In 1881, Wright was elected as a Fellow of the Royal Society (FRS). He also acted as an Examiner for the University of Durham and the Royal College of Physicians and the City and Guilds of London. The Philadelphia College of Pharmacy elected him as a corresponding member in 1893.

Wright died from complications due to diabetes mellitus on 25 June 1894, at forty-nine years of age. He was described in one obituary as "an ardent and thorough investigator in the field of chemical and physical science."
At the Annual General Meeting of March 27, 1895, President Henry Edward Armstrong of the Chemical Society of London lamented his loss:

"We must especially regret the decease of one of these, Dr Alder Wright, at so early an age; men gifted with so much originality and versatility and with such extraordinary powers of work, are at all times rare, and we can ill afford to lose them."

==Scientific contributions==
Wright was extremely versatile, having initially considered and trained for a profession in engineering.
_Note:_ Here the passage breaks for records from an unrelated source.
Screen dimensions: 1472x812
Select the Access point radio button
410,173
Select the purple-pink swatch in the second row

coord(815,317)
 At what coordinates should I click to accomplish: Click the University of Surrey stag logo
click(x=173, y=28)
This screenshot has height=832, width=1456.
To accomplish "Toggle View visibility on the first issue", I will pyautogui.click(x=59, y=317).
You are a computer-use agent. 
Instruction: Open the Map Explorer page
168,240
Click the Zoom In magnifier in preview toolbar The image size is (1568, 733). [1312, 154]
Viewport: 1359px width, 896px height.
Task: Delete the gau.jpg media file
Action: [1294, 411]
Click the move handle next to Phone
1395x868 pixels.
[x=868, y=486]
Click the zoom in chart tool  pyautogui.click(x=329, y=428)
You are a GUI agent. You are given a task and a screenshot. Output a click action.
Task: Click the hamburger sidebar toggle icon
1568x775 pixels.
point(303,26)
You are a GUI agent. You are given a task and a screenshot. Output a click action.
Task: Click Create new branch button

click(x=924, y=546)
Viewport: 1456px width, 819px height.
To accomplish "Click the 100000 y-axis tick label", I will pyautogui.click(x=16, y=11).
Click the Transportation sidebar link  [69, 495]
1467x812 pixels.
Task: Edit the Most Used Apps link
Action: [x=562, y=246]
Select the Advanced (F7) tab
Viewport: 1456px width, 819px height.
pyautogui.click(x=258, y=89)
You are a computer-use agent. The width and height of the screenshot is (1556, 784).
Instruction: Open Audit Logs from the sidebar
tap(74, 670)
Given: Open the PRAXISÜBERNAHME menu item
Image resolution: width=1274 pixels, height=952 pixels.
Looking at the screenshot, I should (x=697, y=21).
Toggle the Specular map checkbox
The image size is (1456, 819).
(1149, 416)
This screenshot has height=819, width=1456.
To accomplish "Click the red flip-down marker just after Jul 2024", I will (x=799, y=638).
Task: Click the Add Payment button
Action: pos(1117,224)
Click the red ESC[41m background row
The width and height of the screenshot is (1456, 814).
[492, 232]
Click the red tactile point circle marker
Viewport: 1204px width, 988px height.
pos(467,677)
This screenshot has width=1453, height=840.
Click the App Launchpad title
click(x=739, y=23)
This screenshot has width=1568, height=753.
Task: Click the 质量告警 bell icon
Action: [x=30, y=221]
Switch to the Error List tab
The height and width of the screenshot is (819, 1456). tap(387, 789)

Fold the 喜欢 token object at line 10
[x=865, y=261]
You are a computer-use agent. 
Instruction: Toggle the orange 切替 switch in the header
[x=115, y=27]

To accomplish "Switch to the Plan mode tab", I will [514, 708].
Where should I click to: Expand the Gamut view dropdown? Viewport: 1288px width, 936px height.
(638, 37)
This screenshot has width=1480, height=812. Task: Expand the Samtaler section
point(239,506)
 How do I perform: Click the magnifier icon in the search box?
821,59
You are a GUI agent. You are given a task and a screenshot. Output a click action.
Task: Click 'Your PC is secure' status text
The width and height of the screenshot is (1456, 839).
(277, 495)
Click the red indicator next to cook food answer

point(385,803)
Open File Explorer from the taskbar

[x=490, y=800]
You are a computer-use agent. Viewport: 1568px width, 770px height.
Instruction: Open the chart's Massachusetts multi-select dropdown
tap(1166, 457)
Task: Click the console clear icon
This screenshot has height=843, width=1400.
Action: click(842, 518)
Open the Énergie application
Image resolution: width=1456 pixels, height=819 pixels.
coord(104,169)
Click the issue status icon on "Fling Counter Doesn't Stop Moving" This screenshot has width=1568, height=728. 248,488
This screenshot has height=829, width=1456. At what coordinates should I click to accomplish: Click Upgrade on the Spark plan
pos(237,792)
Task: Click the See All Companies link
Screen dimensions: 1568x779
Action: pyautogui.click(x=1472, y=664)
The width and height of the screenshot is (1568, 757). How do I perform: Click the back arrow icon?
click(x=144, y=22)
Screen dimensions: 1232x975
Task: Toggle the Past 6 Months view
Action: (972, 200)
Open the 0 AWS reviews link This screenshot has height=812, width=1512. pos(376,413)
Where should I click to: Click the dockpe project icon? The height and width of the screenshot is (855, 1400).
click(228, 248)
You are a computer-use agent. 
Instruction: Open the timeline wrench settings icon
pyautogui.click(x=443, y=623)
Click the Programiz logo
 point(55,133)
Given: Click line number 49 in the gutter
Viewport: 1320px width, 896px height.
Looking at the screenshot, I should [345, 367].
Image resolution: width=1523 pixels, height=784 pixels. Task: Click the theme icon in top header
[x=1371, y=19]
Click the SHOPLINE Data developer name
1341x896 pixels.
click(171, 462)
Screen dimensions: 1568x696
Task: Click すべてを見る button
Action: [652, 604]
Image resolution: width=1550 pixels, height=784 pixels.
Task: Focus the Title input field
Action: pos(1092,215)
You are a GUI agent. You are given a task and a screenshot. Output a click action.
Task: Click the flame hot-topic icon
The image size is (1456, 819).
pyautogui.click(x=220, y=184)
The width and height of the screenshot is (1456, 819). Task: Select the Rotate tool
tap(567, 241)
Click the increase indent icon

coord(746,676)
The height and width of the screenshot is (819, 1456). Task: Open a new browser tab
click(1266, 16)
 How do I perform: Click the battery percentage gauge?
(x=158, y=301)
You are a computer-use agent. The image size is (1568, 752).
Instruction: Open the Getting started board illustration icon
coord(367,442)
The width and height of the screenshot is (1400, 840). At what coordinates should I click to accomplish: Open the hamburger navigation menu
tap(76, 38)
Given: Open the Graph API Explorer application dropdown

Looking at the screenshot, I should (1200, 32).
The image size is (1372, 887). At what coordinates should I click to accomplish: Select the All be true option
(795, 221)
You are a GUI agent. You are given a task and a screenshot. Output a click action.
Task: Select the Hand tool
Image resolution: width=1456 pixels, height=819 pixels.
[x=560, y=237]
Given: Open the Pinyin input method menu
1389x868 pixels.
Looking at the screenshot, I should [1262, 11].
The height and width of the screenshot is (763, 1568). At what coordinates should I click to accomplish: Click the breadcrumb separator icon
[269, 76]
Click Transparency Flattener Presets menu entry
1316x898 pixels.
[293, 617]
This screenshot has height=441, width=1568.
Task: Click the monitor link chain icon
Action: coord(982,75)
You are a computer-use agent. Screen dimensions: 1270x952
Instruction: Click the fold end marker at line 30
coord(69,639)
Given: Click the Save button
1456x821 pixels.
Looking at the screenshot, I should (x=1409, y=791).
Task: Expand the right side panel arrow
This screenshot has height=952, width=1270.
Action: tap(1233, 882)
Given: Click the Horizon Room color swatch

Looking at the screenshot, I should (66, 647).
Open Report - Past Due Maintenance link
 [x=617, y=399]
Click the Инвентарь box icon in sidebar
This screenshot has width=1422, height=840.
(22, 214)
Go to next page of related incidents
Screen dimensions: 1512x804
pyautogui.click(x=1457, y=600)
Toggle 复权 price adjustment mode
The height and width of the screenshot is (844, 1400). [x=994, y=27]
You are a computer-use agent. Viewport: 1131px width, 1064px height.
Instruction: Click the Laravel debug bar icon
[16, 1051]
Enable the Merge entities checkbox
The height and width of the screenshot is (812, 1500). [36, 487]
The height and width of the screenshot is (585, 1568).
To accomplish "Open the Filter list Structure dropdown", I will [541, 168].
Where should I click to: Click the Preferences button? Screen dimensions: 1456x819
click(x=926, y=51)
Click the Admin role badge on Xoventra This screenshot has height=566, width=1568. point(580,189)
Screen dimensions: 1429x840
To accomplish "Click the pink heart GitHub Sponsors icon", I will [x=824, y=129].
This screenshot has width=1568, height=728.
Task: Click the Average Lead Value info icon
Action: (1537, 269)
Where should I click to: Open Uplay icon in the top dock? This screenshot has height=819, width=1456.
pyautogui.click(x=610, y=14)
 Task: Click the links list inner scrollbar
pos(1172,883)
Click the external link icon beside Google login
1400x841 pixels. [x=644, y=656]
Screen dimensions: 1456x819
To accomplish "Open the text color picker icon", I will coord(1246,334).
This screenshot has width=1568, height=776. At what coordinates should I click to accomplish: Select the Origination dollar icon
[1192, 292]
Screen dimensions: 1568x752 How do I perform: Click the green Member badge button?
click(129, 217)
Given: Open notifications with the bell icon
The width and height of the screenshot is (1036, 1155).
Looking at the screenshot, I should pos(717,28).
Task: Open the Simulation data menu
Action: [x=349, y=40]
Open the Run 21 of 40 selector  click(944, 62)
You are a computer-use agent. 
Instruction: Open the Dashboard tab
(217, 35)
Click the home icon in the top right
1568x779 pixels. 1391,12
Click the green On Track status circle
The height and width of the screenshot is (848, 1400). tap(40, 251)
This allowed him to make diverse contributions to the chemical field.

===Diamorphine===
In quest of a non-addictive alternative to morphine, Wright experimented with combining morphine with various acids. He boiled anhydrous morphine alkaloid with acetic anhydride over a stove for several hours and produced a more potent, acetylated form of morphine, now called diamorphine (or diacetylmorphine), also known as heroin.

After Wright's death, Heinrich Dreser, a chemist at Bayer Laboratories, continued to test heroin. Bayer marketed it as an analgesic and 'sedative for coughs' in 1898. When its addictive potential was recognized, Bayer ceased its production in 1913.

===AlSb, aluminium antimonide===
In 1892, Wright was the first to report the existence of the stoichiometric intermetallic compound AlSb (aluminium antimonide), which is now recognized as a compound semiconductor with potential use in high-frequency, low-power consumption microelectronics applications, as well as gamma radiation detection.

===Other contributions===
In addition to his researches in organic chemistry, Wright published works on numerous topics including soap, photographic and waterproof papers, canvas goods, insulating materials, disinfectants, metallurgy, iron smelting, manganese dioxide, ternary alloys and chemical dynamics.

==Bibliography==

- Wright, C R A, Metals and their chief industrial applications. Being, with some considerable additions, the substance of a course of lectures delivered at the Royal institution of Great Britain in 1877. London, Macmillan and co., 1878.
- Wright, C R A, The Threshold of Science: a Variety of Simple and Amusing Experiments, Charles Griffin, London 1891.
- Wright, C R A, Animal and Vegetable Fixed-oils, Fats, Butters and Waxes: Their Preparation and Properties, Charles Griffin, London 1894.
- Wright, C R A, J. Soc. Chem. Ind. 11, 492 (1892).